In the great tradition of political memoirs we are given the views of a major actor, both at the time (there are many illuminating quotations from Hurd’s diary, speeches and letters—and, unusually, his published “political” novels) and with hindsight. Just as in Chapter 23 Douglas Hurd appeared as a middle-of-the road Conservative in the great party rows (he describes himself as being at the centre-left of the Conservative Party), in these pages he appears as a moderate—and moderator—between the extreme proponents and opponents of “Europe.” Here again he implicitly plays the moralist, on the if-only-senior-Conservatives-continued-to-behave-like-me theme. This will no doubt irritate the current Conservative Front Bench. But then Douglas Hurd is no ordinary politician: he left politics voluntarily, some would say at the height of his glory, not waiting like most until he was ousted by the voters (he had a very safe Conservative constituency anyway) or by the schemes of the “bastards,” as John Major once described his more difficult colleagues in government (an episode which, characteristically, is not recounted in the Memoirs).

The book makes it obvious that Douglas Hurd was not of the type to join the “bastards,” as the old-fashioned ideal of decency somehow pervades its pages.
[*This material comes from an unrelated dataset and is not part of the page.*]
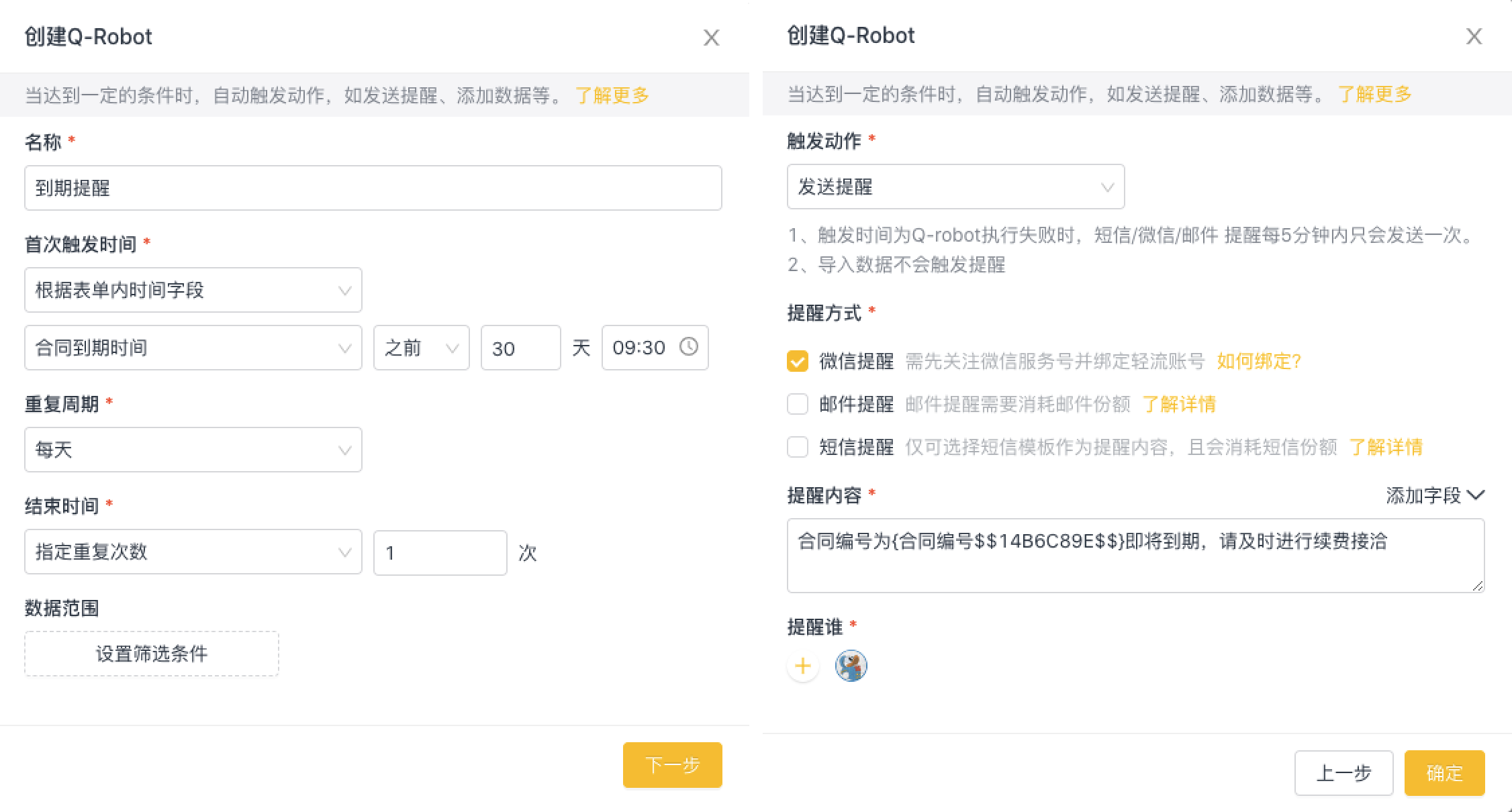This screenshot has width=1512, height=812.
Task: Expand the 之前 dropdown
Action: coord(421,348)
On pages 404-406, he speculates on the reasons which made him come a poor third (with only 56 votes) in the leadership election of 1990—the other contenders being John Major (185 votes) and Michael Heseltine (131 votes). He largely attributes his “disappointing” result to the fact that he was seen as “an out-of-date sort of candidate—a patrician, upper class, a toff”: if his Memoirs are of any use in setting the record straight, this is probably where their greatest value lies. Indeed he was “an out-of-date sort of candidate,” not so much because of his “patrician” personality in the literal sense (the label could equally well be attributed to Michael Heseltine), but because of the “gentlemanly,” figurative dimension of his “patrician” personality. As the Conservative Party was to show in the following years, “gentlemen” (especially if pro-European or uncommitted) are no match for the Eurosceptic (Europhobic, in fact) “bastards” in the leadership.

Unusually—though this will no doubt become increasingly common—the book has colour photographs of his recent travels, on top of the expected black-and-white snapshots of Douglas Hurd as a baby, a student, a soldier, etc. Whether this will be of any value for posterity is another matter. For instance, was he sanguine or pale in the face? Much depends on the colour balance adopted by the printers: facing page 406 he has red cheeks and a rosy forehead, but four pages later he is almost white... The book has no footnotes, but it has a comprehensive index.

As a stone to the general edifice of our knowledge of British political and diplomatic history since the 1950s, especially between 1979 and 1995, this substantial volume is naturally a “must-have” for any University Library, even if Douglas Hurd only tells us what he chooses to tell us. All the more so as students should be encouraged to use the same clarity of style in their essays. Not one typo was detected: a remarkable feat of proof-reading—also an “out-of-date” feature?